Sur l’écran, un dinosaure de dessin animé aux crocs acérés et au regard mauvais surgit derrière un gratte-ciel en écrasant de ses pattes des étiquettes de prix. En forte hausse, les prix : nous sommes en octobre 1973, en plein choc pétrolier. Dans une séquence pédagogique, la télévision française tente d’expliquer, à l’aide de cette grosse bête, l’inflation, qu’elle soit « galopante », « latente » ou « rampante ». Près de cinquante ans après, la bête est de retour, et elle est furieuse : en juillet 2022, la hausse des prix sur un an a atteint, selon l’Insee, plus de 6 % en France. Et encore fait-elle partie des pays occidentaux les mieux lotis : ces derniers mois, l’Espagne a connu un pic d’inflation à près de 11 %, le Royaume-Uni et l’Allemagne à 10 %, les États-Unis et l’Italie à 9 %.

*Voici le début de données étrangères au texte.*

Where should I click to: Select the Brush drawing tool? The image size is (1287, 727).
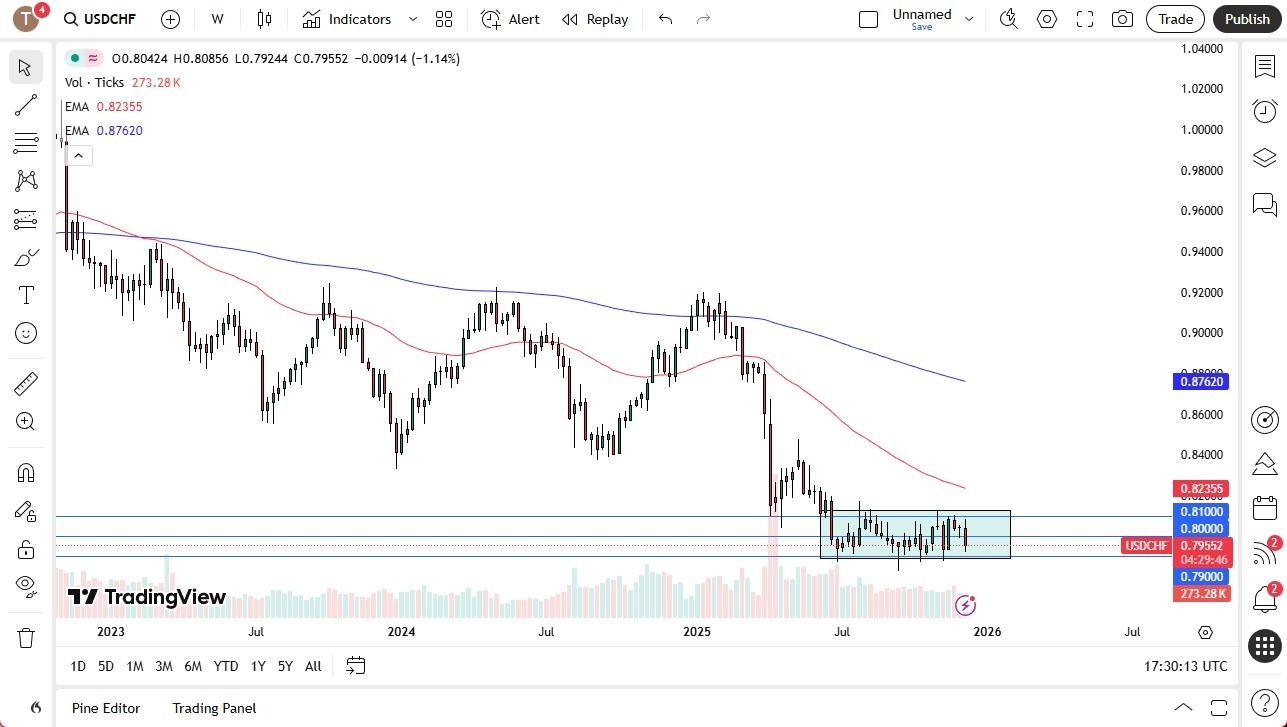point(26,256)
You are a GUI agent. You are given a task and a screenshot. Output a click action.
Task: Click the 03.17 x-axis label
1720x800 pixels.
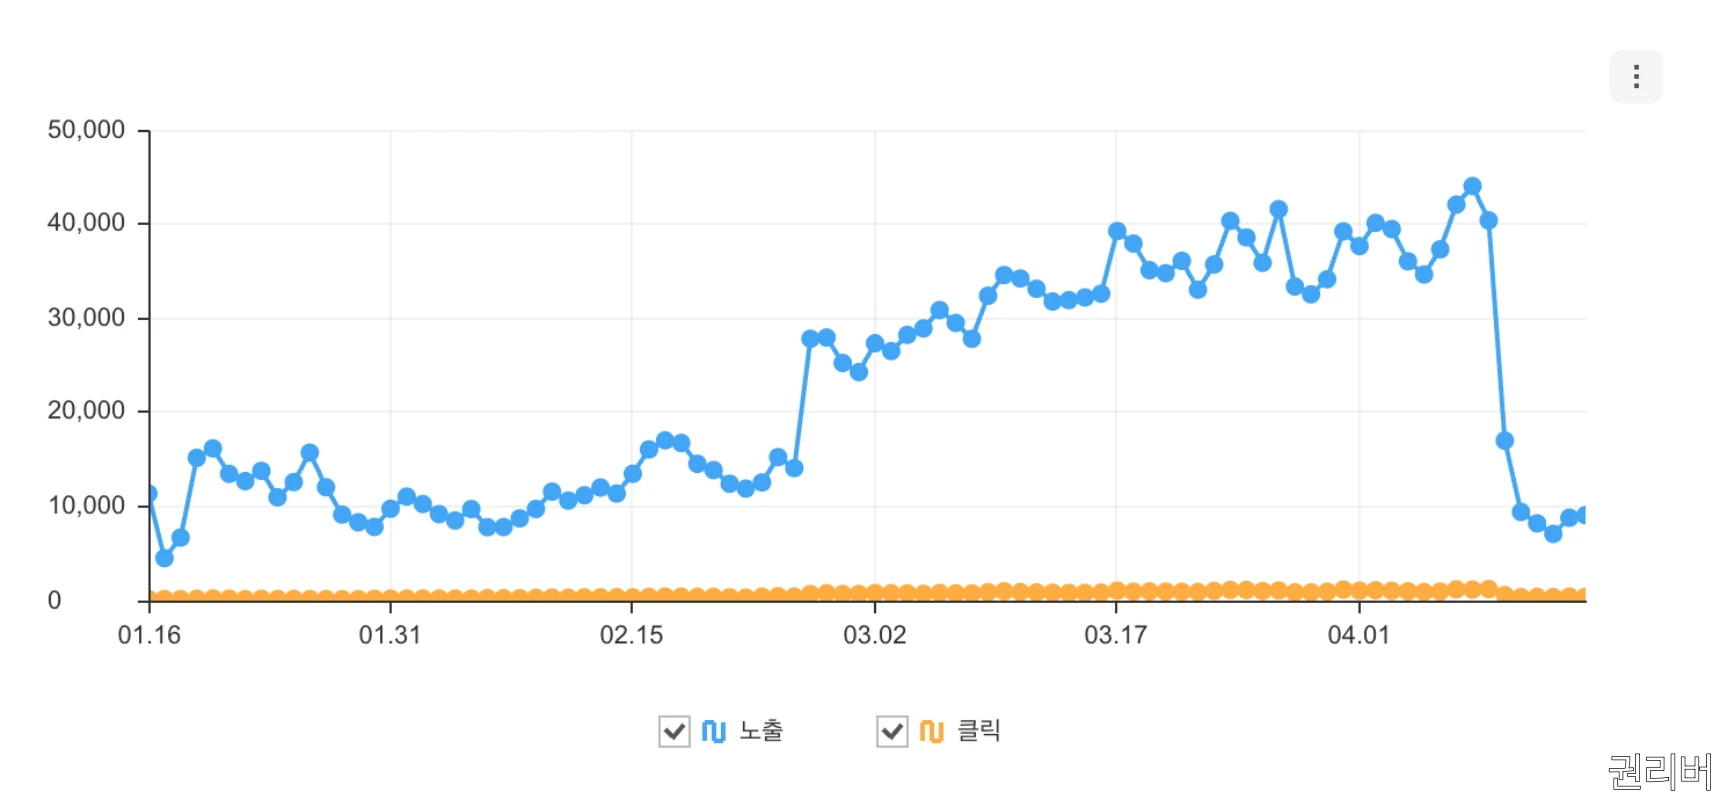[1119, 634]
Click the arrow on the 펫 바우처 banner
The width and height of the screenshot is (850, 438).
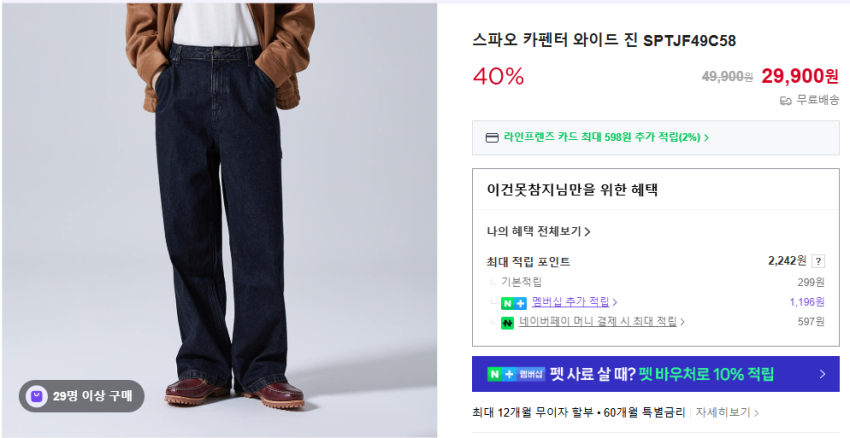[822, 374]
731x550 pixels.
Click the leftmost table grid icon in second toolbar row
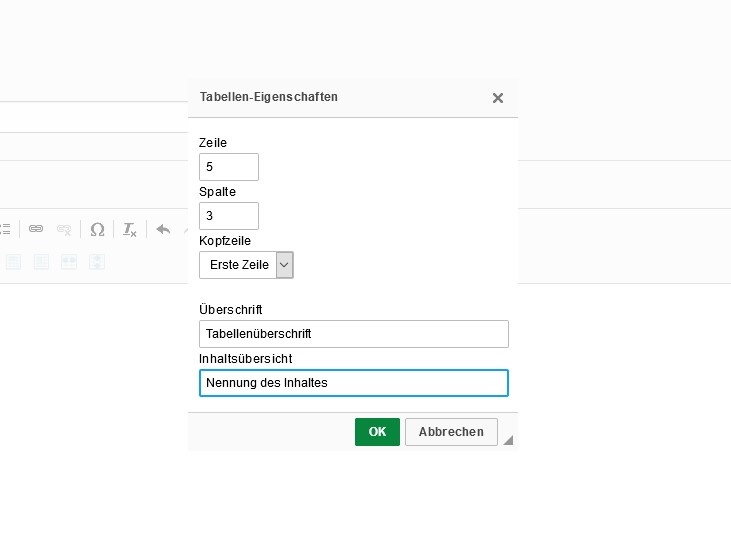[x=13, y=262]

En 2011, Charles Evans, un des administrateurs de la Banque centrale américaine (Fed), clamait que si l’inflation atteignait 5 %, lui et ses pairs « se comporteraient comme si leur chevelure avait pris feu ». Une décennie plus tard, le feu a repris. Et ce retour de l’inflation, après des décennies de hausse modérée voire faible des prix, désarçonne les experts. Très peu l’avaient prévu. Beaucoup l’ont jugé, dans un premier temps, éphémère. Au point que l’une des stars de la profession, le prix Nobel 2008 Paul Krugman, a intitulé, cet été, l’une de ses chroniques pour le New York Times : « J’avais tort au sujet de l’inflation ». Sa nature – provisoire ou durable, identique ou différente des deux côtés de l’Atlantique, circonscrite aux prix de l’énergie et des produits alimentaires ou contaminant déjà toute l’économie – divise. Les réponses à y apporter aussi, du soutien aux consommateurs au refroidissement de l’économie.
« Guerre et Prix »
« Il n’y a pas de théorie dominante de l’inflation, c’est quelque chose qui est mal compris et sur lequel les économistes et les banquiers centraux tâtonnent beaucoup, explique Thomas Grjebine, responsable du programme « Macroéconomie et finance internationales » au Centre d’études prospectives et d’informations internationales (Cepii). Elle avait disparu depuis quarante ans : si vous êtes économiste et que vous avez moins de 50 ans, c’est quelque chose qui appartenait aux livres d’histoire. »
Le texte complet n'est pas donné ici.